WHAT YOU SHOULD DO:
Set down each entry again exactly as written.
::: DATA RECORDS
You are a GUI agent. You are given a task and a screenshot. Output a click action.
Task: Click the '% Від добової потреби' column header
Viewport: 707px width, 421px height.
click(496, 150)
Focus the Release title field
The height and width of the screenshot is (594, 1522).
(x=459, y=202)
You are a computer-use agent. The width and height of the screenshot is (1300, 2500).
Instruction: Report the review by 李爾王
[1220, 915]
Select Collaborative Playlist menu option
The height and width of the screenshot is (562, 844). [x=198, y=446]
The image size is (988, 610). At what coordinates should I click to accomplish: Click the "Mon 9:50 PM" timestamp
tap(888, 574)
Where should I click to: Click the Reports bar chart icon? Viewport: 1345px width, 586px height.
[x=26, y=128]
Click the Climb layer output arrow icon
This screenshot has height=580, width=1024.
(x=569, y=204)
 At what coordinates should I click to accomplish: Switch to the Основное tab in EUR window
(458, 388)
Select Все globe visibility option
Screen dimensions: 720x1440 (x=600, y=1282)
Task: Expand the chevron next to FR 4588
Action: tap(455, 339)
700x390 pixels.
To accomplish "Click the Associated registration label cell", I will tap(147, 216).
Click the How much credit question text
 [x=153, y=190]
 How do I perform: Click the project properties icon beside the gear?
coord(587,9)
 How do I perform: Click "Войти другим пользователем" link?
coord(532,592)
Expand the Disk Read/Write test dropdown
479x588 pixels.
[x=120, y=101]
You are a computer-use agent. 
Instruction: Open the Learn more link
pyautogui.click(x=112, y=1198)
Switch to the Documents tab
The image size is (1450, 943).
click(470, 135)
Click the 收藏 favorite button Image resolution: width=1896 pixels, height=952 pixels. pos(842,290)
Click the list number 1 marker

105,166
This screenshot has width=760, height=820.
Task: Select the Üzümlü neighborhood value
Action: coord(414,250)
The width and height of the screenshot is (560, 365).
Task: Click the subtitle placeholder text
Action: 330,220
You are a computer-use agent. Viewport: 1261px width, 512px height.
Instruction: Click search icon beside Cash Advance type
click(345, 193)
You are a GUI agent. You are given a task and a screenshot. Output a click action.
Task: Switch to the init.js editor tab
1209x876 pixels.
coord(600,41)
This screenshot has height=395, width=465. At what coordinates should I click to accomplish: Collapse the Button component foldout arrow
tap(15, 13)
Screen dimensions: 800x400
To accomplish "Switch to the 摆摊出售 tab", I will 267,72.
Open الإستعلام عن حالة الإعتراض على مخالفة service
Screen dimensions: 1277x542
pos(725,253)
::::::
EXERCISE RESPONSE:
You are a GUI agent. You are given a task and a screenshot. Output a click action.
Task: Click the '% Від добової потреби' column header
Viewport: 707px width, 421px height.
click(496, 150)
Focus the Release title field
The height and width of the screenshot is (594, 1522).
(x=459, y=202)
You are a computer-use agent. The width and height of the screenshot is (1300, 2500).
Instruction: Report the review by 李爾王
[1220, 915]
Select Collaborative Playlist menu option
The height and width of the screenshot is (562, 844). [x=198, y=446]
The image size is (988, 610). At what coordinates should I click to accomplish: Click the "Mon 9:50 PM" timestamp
tap(888, 574)
Where should I click to: Click the Reports bar chart icon? Viewport: 1345px width, 586px height.
[x=26, y=128]
Click the Climb layer output arrow icon
This screenshot has height=580, width=1024.
(x=569, y=204)
 At what coordinates should I click to accomplish: Switch to the Основное tab in EUR window
(458, 388)
Select Все globe visibility option
Screen dimensions: 720x1440 (x=600, y=1282)
Task: Expand the chevron next to FR 4588
Action: tap(455, 339)
700x390 pixels.
To accomplish "Click the Associated registration label cell", I will tap(147, 216).
Click the How much credit question text
 [x=153, y=190]
 How do I perform: Click the project properties icon beside the gear?
coord(587,9)
 How do I perform: Click "Войти другим пользователем" link?
coord(532,592)
Expand the Disk Read/Write test dropdown
479x588 pixels.
[x=120, y=101]
You are a computer-use agent. 
Instruction: Open the Learn more link
pyautogui.click(x=112, y=1198)
Switch to the Documents tab
The image size is (1450, 943).
click(470, 135)
Click the 收藏 favorite button Image resolution: width=1896 pixels, height=952 pixels. pos(842,290)
Click the list number 1 marker

105,166
This screenshot has width=760, height=820.
Task: Select the Üzümlü neighborhood value
Action: coord(414,250)
The width and height of the screenshot is (560, 365).
Task: Click the subtitle placeholder text
Action: 330,220
You are a computer-use agent. Viewport: 1261px width, 512px height.
Instruction: Click search icon beside Cash Advance type
click(345, 193)
You are a GUI agent. You are given a task and a screenshot. Output a click action.
Task: Switch to the init.js editor tab
1209x876 pixels.
coord(600,41)
This screenshot has height=395, width=465. At what coordinates should I click to accomplish: Collapse the Button component foldout arrow
tap(15, 13)
Screen dimensions: 800x400
To accomplish "Switch to the 摆摊出售 tab", I will 267,72.
Open الإستعلام عن حالة الإعتراض على مخالفة service
Screen dimensions: 1277x542
pos(725,253)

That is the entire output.